* _Complete the following_:
**a)** Transcribe the stretch of the PureScript tutorial from "What we're building" through "artists in common.".
**b)** Answer these questions from the PureScript tutorial:
(i) Which tutorial number in the series is this one?
(ii) Why does the application now require a Spotify account?
(iii) Which tutorial holds the code for the completed application?
**c)** Summarize the PureScript tutorial in two sentences.

* _Extract to read_:
>> start

Skip to content

Instantly share code, notes, and snippets.

@adkelley
Created May 14, 2020 13:47
Show Gist options
  • Save adkelley/c1c5fcd78fa3c278859ac48dedc6d6b7 to your computer and use it in GitHub Desktop.
Save adkelley/c1c5fcd78fa3c278859ac48dedc6d6b7 to your computer and use it in GitHub Desktop.

Build a data flow for a real-world app

series banner

Note: This is Tutorial 27 in the series Make the leap from JavaScript to PureScript. Be sure to read the series introduction where we cover the goals & outline, and the installation, compilation, & running of PureScript. I'll be publishing a new tutorial approximately once-per-month. So come back often, there's a lot more to come!

Index | << Introduction < Tutorial 26

In the last Tutorial, we finished all of the basic concepts of functional programming. Now, we'll use what we learned to develop an application that finds common ground between two music artists, using the Spotify API. In this first of our final three tutorials, we'll determine the necessary HTTP endpoints from the Spotify API. Once we have our endpoints, we'll sketch a high-level dataflow diagram. Then, by following our diagram, we'll begin coding this data flow in PureScript.

I borrowed this series outline, and the JavaScript code samples with permission from the egghead.io course 'Professor Frisby Introduces Composable Functional JavaScript' by Brian Lonsdorf — thank you, Brian! A fundamental assumption is that you've watched his video on the topic before tackling the equivalent PureScript abstraction. Brian covers the featured concepts exceptionally well, and I feel it's better that you understand its implementation in the comfort of JavaScript. Note that the Spotify API has evolved since Brian published his tutorial. In particular, they have removed unauthenticated calls to all of their API endpoints. Consequently, to make this application work, you'll need a Spotify account to obtain an API security access token.

You'll find the text and code examples for this tutorial on Github. If you read something that you feel could be explained better, or a code example that needs refactoring, then please let me know via a comment or send me a pull request. Also, if you like what you see, then please give it a star to help me publicize these tutorials.

What we're building

We're going to build an application that finds common music artists shared between two or more artists by querying the Spotify API. For example, if a user inputs The Beatles and The Rolling Stones, then our application returns an array of artists that the Spotify algorithm determines they have in common. The code for the completed application is in Tutorial 29. You can run this final implementation by typing the following in your terminal:

# Compiles and produces a single executable 'tuindex.js'
$ npm run bundle
# Use node to run it
$ node index.js Beatles 'Rolling Stones'
# Returns 34 related artists; 5 artists in common.
$ (Tuple 34 ["Jimi Hendrix","The Kinks","George Harrison","Chuck Berry","Eric Clapton","John Lennon"])

>> end

* _Extracted information_:
>> start

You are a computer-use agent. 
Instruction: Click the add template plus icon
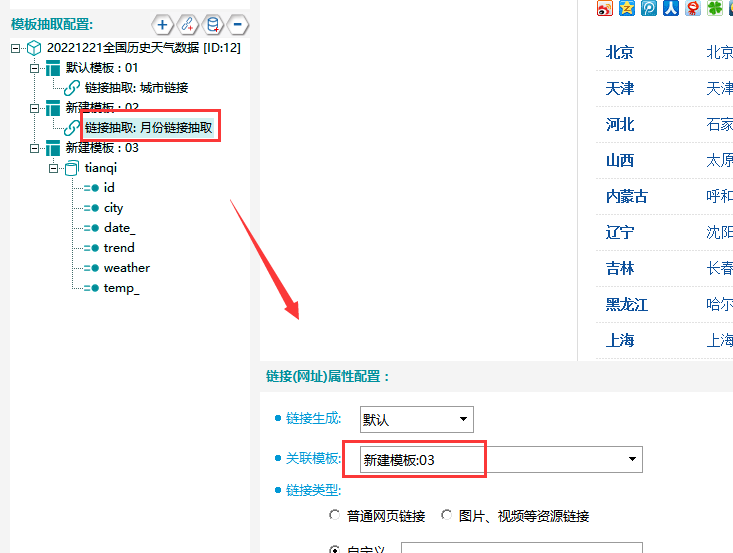point(162,24)
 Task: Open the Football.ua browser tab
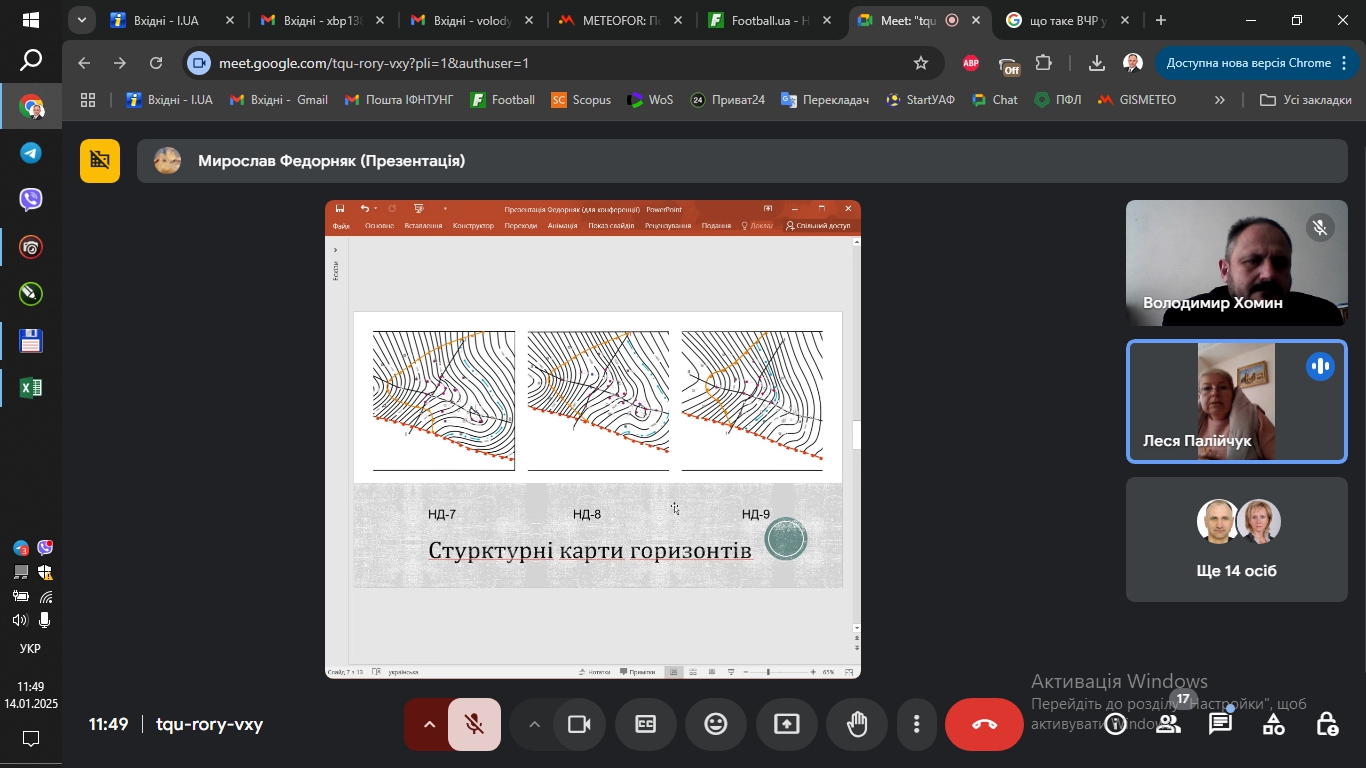click(x=762, y=19)
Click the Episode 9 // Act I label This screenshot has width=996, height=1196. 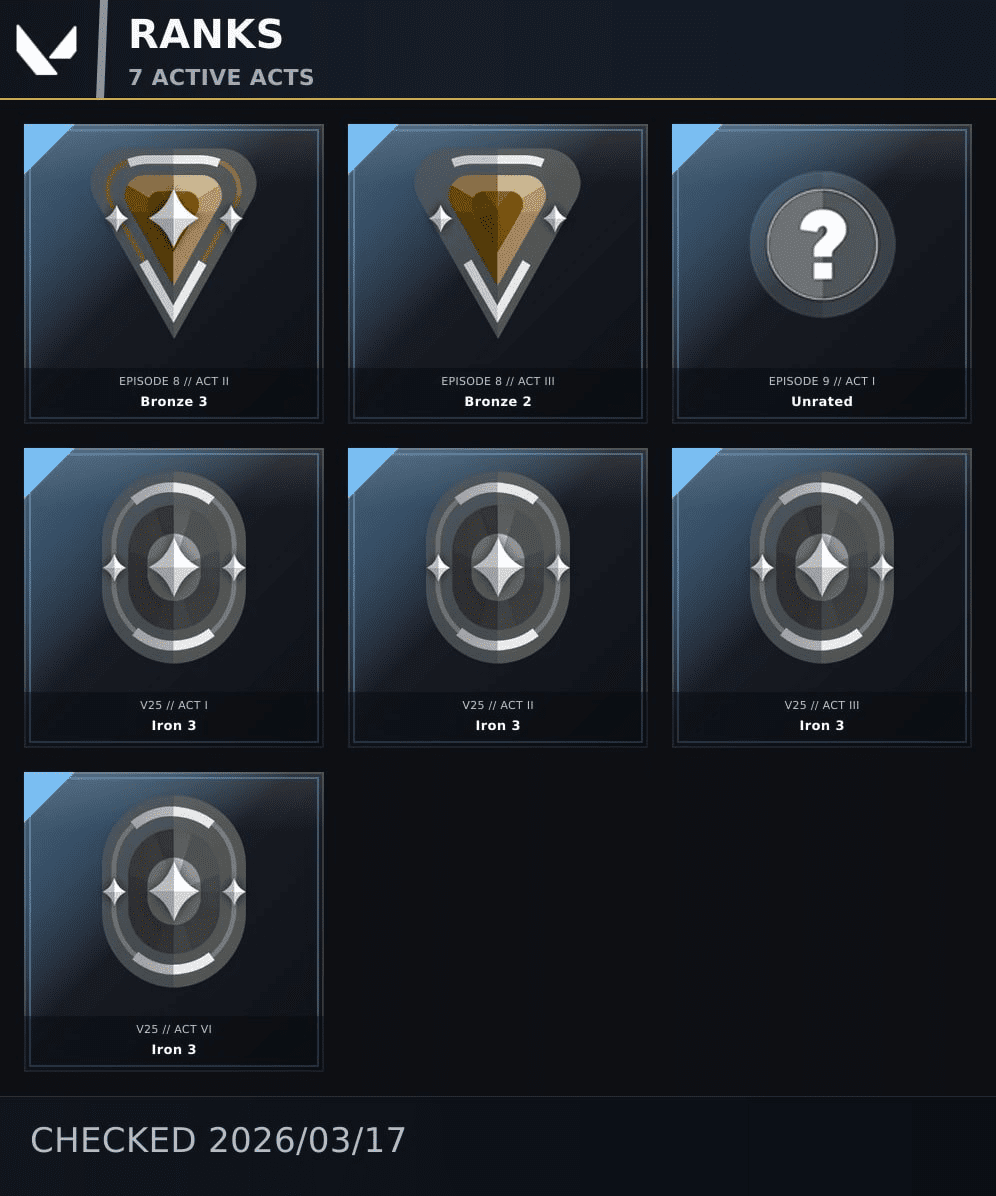pyautogui.click(x=822, y=381)

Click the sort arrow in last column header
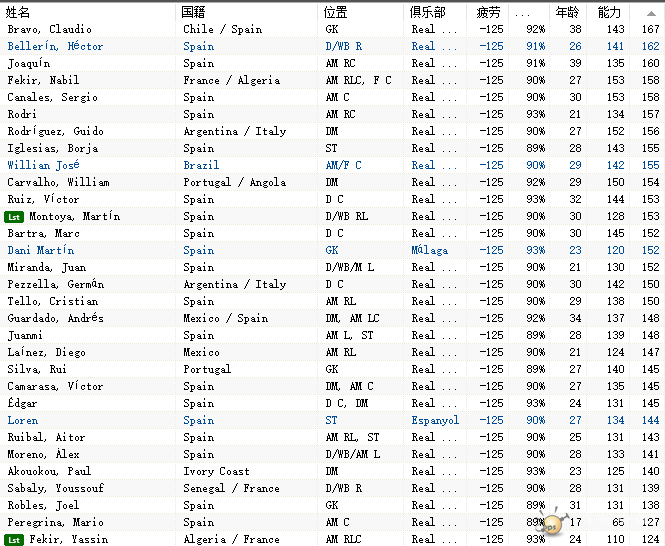pos(651,13)
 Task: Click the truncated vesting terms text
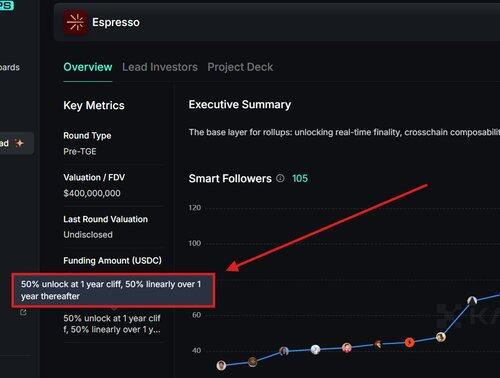click(112, 324)
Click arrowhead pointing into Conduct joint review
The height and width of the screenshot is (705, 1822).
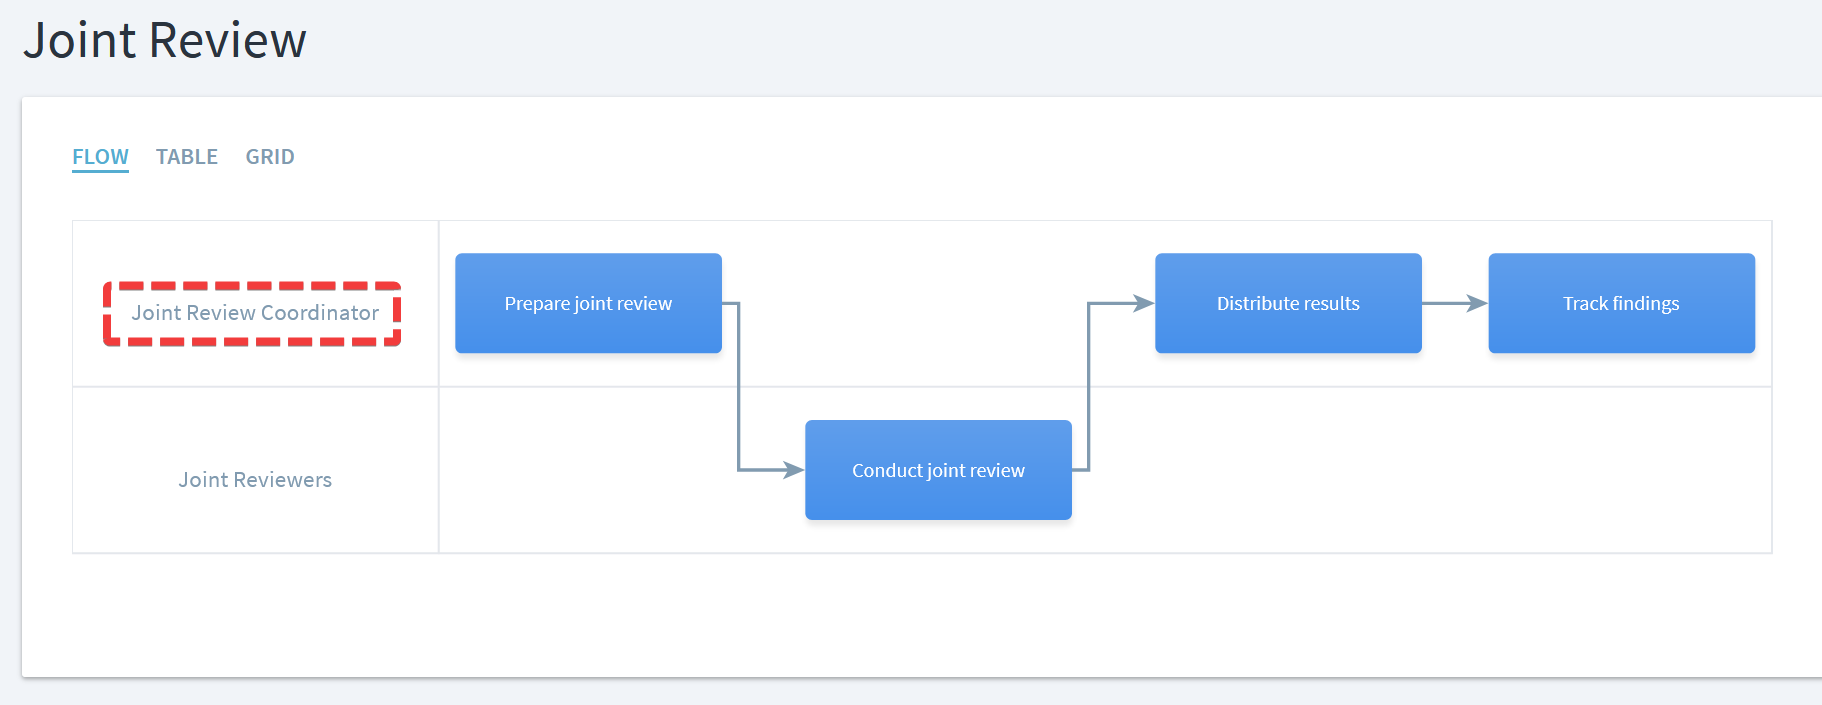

>> end

* _Full answers_:
**a)**
What we're building

We're going to build an application that finds common music artists shared between two or more artists by querying the Spotify API. For example, if a user inputs The Beatles and The Rolling Stones, then our application returns an array of artists that the Spotify algorithm determines they have in common. The code for the completed application is in Tutorial 29. You can run this final implementation by typing the following in your terminal:

# Compiles and produces a single executable 'tuindex.js'
$ npm run bundle
# Use node to run it
$ node index.js Beatles 'Rolling Stones'
# Returns 34 related artists; 5 artists in common.

**b)**
(i) Tutorial 27.
(ii) Spotify has removed unauthenticated calls to all of its API endpoints, so an account is needed to obtain an API security access token.
(iii) Tutorial 29.

**c)** This tutorial, the 27th in a series on moving from JavaScript to PureScript, starts building an application that queries the Spotify API to find music artists that two or more artists have in common. It covers identifying the necessary HTTP endpoints, sketching a high-level dataflow diagram, and beginning to code that data flow in PureScript, and it notes that a Spotify account is now needed to obtain an API access token.